:: Page ::

I think I gave that young man some hope.  Maybe someday, if he works diligently at proper cultivation of his whiskers, he too can find a place in the Mustache Hall of Fame.  Of course, there are no guarantees.  It is a pretty select group.



It is a special touch to have the tips highlighted in silver.  Some of us have it, some of us don’t.

Beau’s Fulfilling Day


Miss Sugar, Art Advocate, invited several artists to our ranch for a Plein Aire event, which is French for painting outside, a term I just learned and am sharing with those of you who, like me, were kicked out of French class in 7th grade.  Anyway, the artists are painting ranch scenes and Sugar provided lunch and drinks.  Beau provided a fun challenge: try to keep brushes away from him.  Actually, out of mercy for the artists, we chained him up to protect them.  The long chain almost reached the canopy over the tables where lunch was served, so he went there, and some kind folks gave him some scraps, so he was glad to be within reach of the buffet.

:::
:: Collected data ::

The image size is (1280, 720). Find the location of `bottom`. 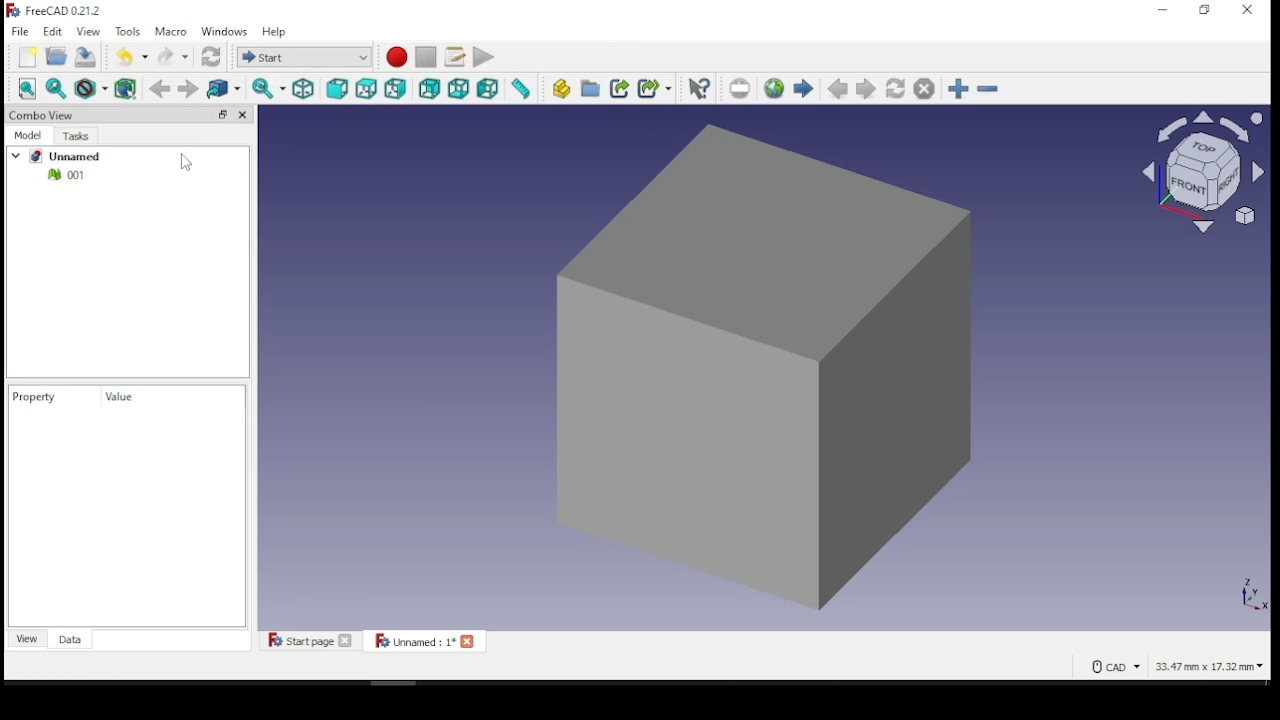

bottom is located at coordinates (459, 87).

:::

* Written tasks:
a – In the ranch post, swap "buffet" for "snack table" in the part that opens with the words containing "Miss Sugar, Art" and closes with "of the buffet.", and write out that part.
b – What did Sugar provide for the artists, according to the ranch post?
c – Pick up the ranch post after its last sentence and keep it going.
The listing has no connection to the ranch post.

* Answer set:
a –
Miss Sugar, Art Advocate, invited several artists to our ranch for a Plein Aire event, which is French for painting outside, a term I just learned and am sharing with those of you who, like me, were kicked out of French class in 7th grade.  Anyway, the artists are painting ranch scenes and Sugar provided lunch and drinks.  Beau provided a fun challenge: try to keep brushes away from him.  Actually, out of mercy for the artists, we chained him up to protect them.  The long chain almost reached the canopy over the tables where lunch was served, so he went there, and some kind folks gave him some scraps, so he was glad to be within reach of the snack table.

b – Lunch and drinks.

c –
Later in the day, Michelle, who has been living in Nepal for more than a year, arrived at the ranch with her friend, Holly.  They have been friends since high school.  They both played on the basketball team.  One would think that athletes would have quick reflexes, and maybe they do, but not so quick as to be a challenge for Beau.  Michelle’s mother made breakfast for, presumably, Michelle, Holly, herself and me.  As it turned out, she also made breakfast for Beau, but not for me.  I heard Michelle request of Beau, “Get out of here.”  Nevertheless, before he complied he reached up on the counter and grabbed a bite.  Michelle reminded us that Beau is ill-mannered.  She is an Ivy League graduate and knows rudeness when she sees rudeness.  Apparently, it is rude to allow one’s dog to eat one’s breakfast off one’s kitchen counter.  Who knew?

That is not all.  The artists returned for Day Two.  One of them, a woman who claims to be educated with a Masters in Fine Arts, stopped at McDonalds for a “to go” lunch.  She foolishly opened the door of her vehicle without taking proper security measures.  Beau grabbed the McDonalds bag.  The “to go” lunch “went” — with him, briefly.  When Sugar retrieved it from the retriever, only a few french fries could be salvaged.

I know what you are thinking.  You are asking, “Why do they put up with such a thieving creature?”

I don’t rightly know.  I guess he grows on ya.  Plus, all these victims were warned in advance.

Daddy of ‘Em All

In rodeo circles, Cheyenne Frontier Days is the event known as The Daddy of ‘Em All.  This year’s version starts on Saturday and runs through the week to the next Sunday.  Besides the rodeo, there is a carnival, art show, and many booths with various items, most related to the American West.  There are concerts with big country music stars.  A fun time is had by all.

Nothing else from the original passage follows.